>> Start

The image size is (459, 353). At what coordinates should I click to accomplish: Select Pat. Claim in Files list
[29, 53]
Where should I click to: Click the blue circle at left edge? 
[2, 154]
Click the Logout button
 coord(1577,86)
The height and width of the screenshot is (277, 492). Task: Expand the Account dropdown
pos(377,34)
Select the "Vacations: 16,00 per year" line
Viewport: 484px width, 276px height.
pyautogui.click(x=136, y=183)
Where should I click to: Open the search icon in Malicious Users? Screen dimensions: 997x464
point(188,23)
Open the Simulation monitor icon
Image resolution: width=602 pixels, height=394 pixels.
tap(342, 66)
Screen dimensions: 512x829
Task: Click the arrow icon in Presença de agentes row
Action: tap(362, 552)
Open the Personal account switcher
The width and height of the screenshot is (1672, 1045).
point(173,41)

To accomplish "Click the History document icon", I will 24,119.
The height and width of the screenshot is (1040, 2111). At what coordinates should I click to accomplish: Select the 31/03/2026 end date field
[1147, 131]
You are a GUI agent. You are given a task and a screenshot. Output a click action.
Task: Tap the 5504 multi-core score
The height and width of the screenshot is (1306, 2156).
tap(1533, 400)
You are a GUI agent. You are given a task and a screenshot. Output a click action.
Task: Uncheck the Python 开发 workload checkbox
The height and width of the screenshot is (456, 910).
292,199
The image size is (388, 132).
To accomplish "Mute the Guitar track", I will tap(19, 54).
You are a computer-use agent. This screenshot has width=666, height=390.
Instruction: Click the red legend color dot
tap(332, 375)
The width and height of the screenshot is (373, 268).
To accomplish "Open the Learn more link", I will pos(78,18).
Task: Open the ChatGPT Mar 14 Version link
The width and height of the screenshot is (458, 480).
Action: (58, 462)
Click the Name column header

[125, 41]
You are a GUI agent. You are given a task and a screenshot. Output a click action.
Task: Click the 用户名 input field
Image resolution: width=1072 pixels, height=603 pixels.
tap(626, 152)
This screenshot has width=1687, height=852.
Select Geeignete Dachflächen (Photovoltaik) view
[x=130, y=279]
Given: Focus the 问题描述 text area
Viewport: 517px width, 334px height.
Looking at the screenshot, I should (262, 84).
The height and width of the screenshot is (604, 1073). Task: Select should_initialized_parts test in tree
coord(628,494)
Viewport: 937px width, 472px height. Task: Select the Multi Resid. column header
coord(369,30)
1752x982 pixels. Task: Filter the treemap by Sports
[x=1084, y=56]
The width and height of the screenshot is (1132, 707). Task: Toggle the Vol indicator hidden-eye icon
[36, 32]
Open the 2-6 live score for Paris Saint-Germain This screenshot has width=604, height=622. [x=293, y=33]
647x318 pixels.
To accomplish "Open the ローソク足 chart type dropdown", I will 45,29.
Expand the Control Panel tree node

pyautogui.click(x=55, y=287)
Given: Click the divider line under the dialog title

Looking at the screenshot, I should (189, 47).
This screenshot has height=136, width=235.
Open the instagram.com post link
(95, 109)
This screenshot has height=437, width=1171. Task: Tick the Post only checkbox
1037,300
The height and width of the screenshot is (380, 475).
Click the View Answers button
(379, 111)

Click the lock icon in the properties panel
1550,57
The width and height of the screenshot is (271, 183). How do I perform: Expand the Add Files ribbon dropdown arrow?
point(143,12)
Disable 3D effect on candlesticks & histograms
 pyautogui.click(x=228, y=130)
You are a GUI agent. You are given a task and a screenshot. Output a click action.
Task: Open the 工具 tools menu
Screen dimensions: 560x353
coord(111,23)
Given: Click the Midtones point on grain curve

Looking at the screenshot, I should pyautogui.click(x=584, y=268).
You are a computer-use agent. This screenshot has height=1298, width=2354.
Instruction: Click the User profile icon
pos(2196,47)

>> End

**Objective**
Can you repeat the stretch of the listing from the line containing "The height and width of the screenshot is (380, 475)." through the line containing "point(143,12)", renaming "View Answers" to "See Answers" and keeping everything else the same?

**Result of this exercise**
The height and width of the screenshot is (380, 475).
Click the See Answers button
(379, 111)

Click the lock icon in the properties panel
1550,57
The width and height of the screenshot is (271, 183). How do I perform: Expand the Add Files ribbon dropdown arrow?
point(143,12)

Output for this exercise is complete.